On August 28, Trump's running mate, Sen. JD Vance accused Kamala Harris of criticizing Trump's visit to the cemetery, which she had not yet commented on. "She wants to yell at Donald Trump because he showed up," Vance said. "She can go to hell." He also said that the media were "acting like Donald Trump filmed a TV commercial at a gravesite," but he was only "providing emotional support" to the family members. The family of another veteran whose graveside was included in campaign photographs and video said that they had not given permission for it to be included. Later that day, Vance said that his comment of "go to hell" was "colloquial" and further said: "Don't do this fake outrage thing. If Kamala Harris was really outraged about what happened, then she would do her job differently." Vance further alleged that the "media and the Democrats have made a scandal out of something where there really is none", while also saying, "I don't know the details of the altercation between the photographer and somebody in Arlington".

On August 29, the U.S. Army issued a statement rebuking the Trump campaign, saying that the participants had been "made aware of federal laws, Army regulations and DoD policies" against campaign activity on ANC grounds, and that the staff member had been "abruptly pushed aside ... and her professionalism has been unfairly attacked." The Defense Department, the Green Beret Foundation, Iraq and Afghanistan Veterans of America, VoteVets.org, issued similar statements.

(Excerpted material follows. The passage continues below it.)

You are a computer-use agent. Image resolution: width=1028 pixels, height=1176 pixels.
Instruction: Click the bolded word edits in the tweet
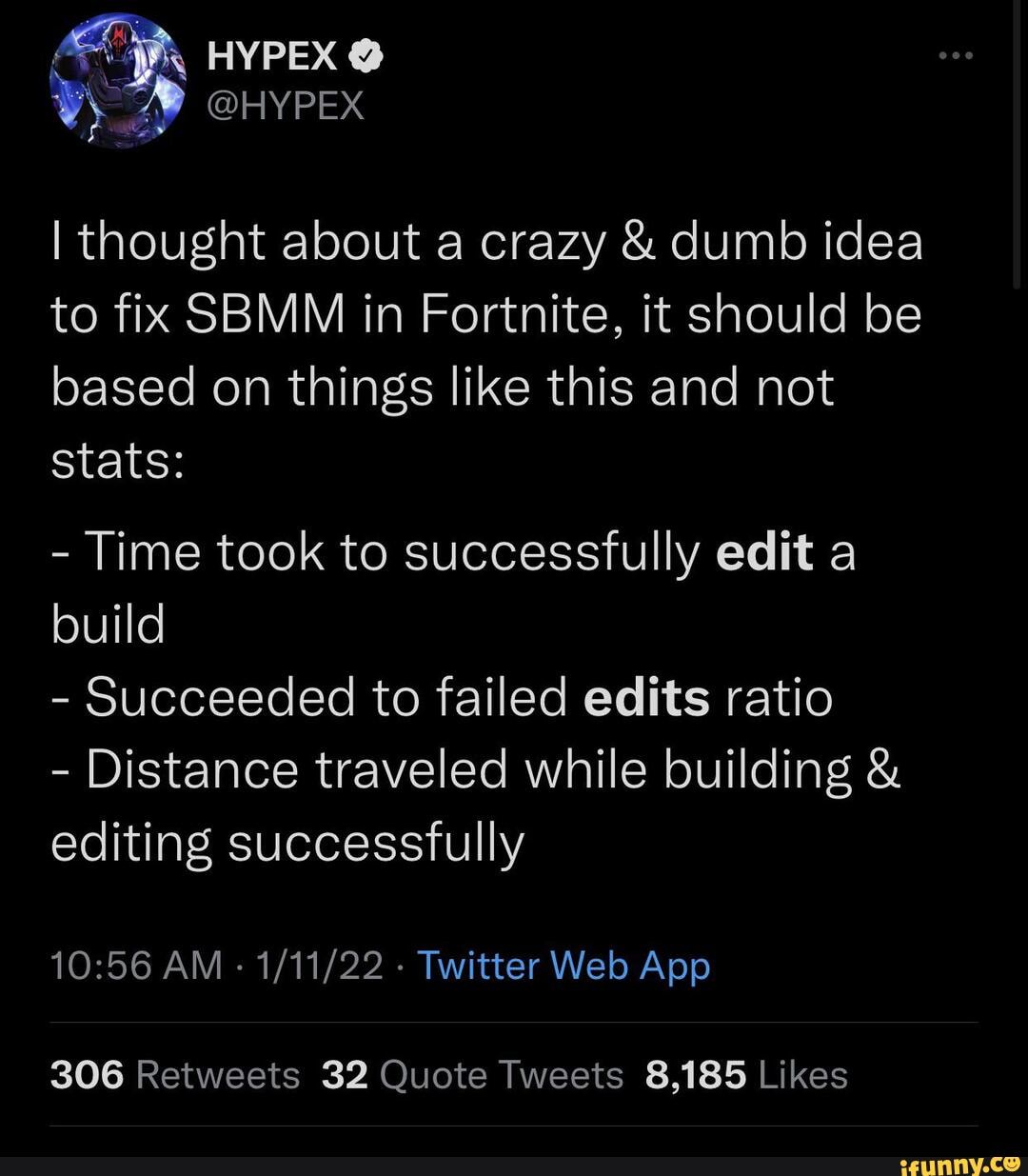pyautogui.click(x=647, y=697)
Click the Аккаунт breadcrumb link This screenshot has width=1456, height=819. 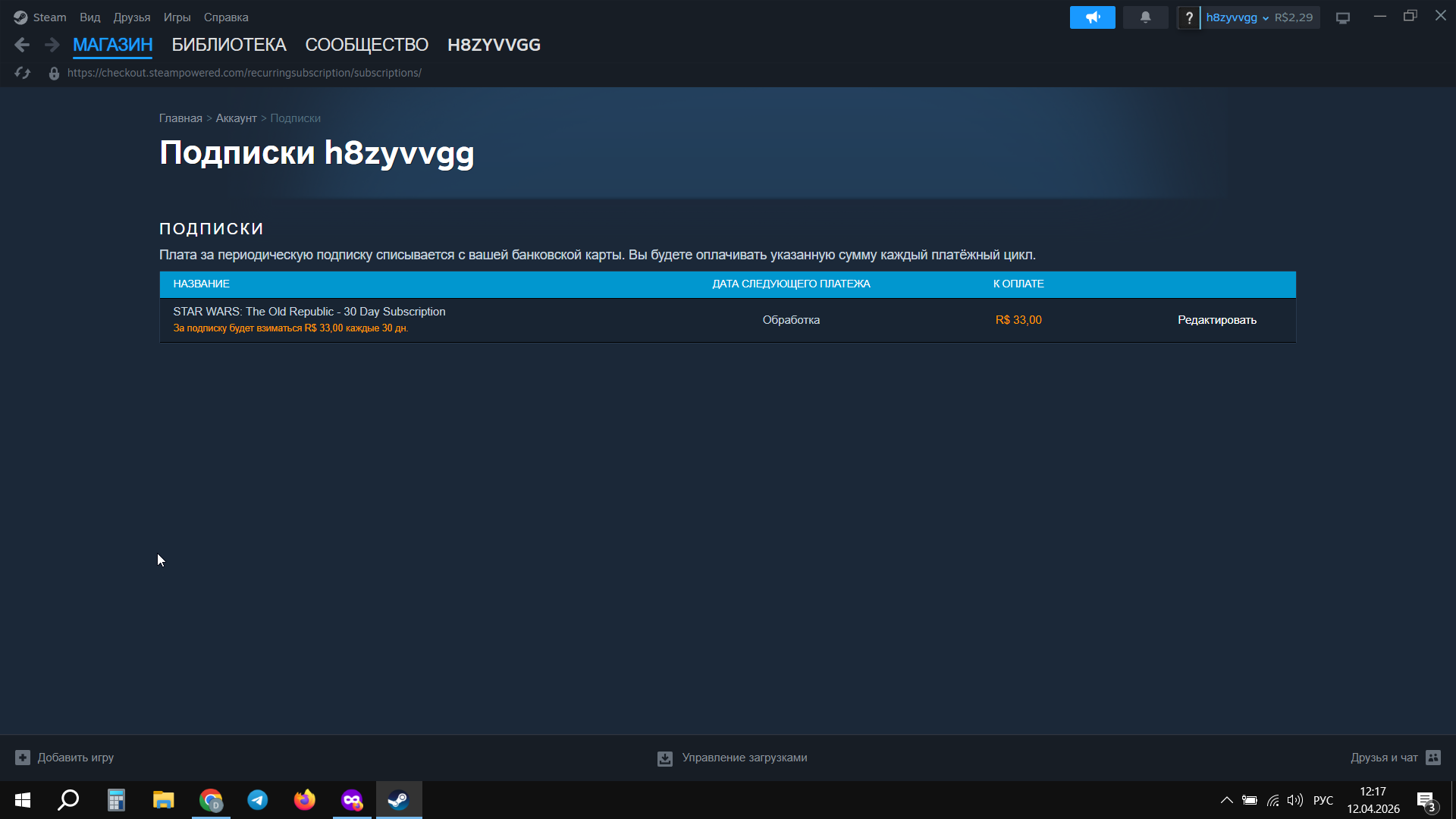(236, 118)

The Army added that while the incident was reported to the police department at Joint Base Myer-Henderson Hall, the employee in question "decided not to press charges" so the Army "considers this matter closed". It was also reported that the cemetery worker feared retaliation from Trump supporters. Cheung said in a statement on August 27 that "that is ridiculous and sounds like someone who has Trump Derangement Syndrome".

The same day, Trump said in an interview with NBC News: "I don't know what the rules and regulations are. I don't know who did it. And it could have been them. It could have been the parents. It could have been somebody else." He said that he did not know "anything about it", adding, "[i]f this was a set up by the people in the administration that, oh, Trump is coming to Arlington, that looks so bad for us."

On August 30, at the Moms for Liberty 2024 Convention, in Washington, Trump characterized the situation as "disgusting", and declared that he did not need that publicity. At a rally in Johnstown, Pennsylvania, he blamed the Biden administration for the deaths of the soldiers.

American Oversight, a government watchdog group, filed a Freedom of Information Act request with the Army for documents related to the incident, including incident reports. The group subsequently filed suit to expedite the request, and on October 22, Judge Paul Friedman ruled in their favor, giving the government three days to comply.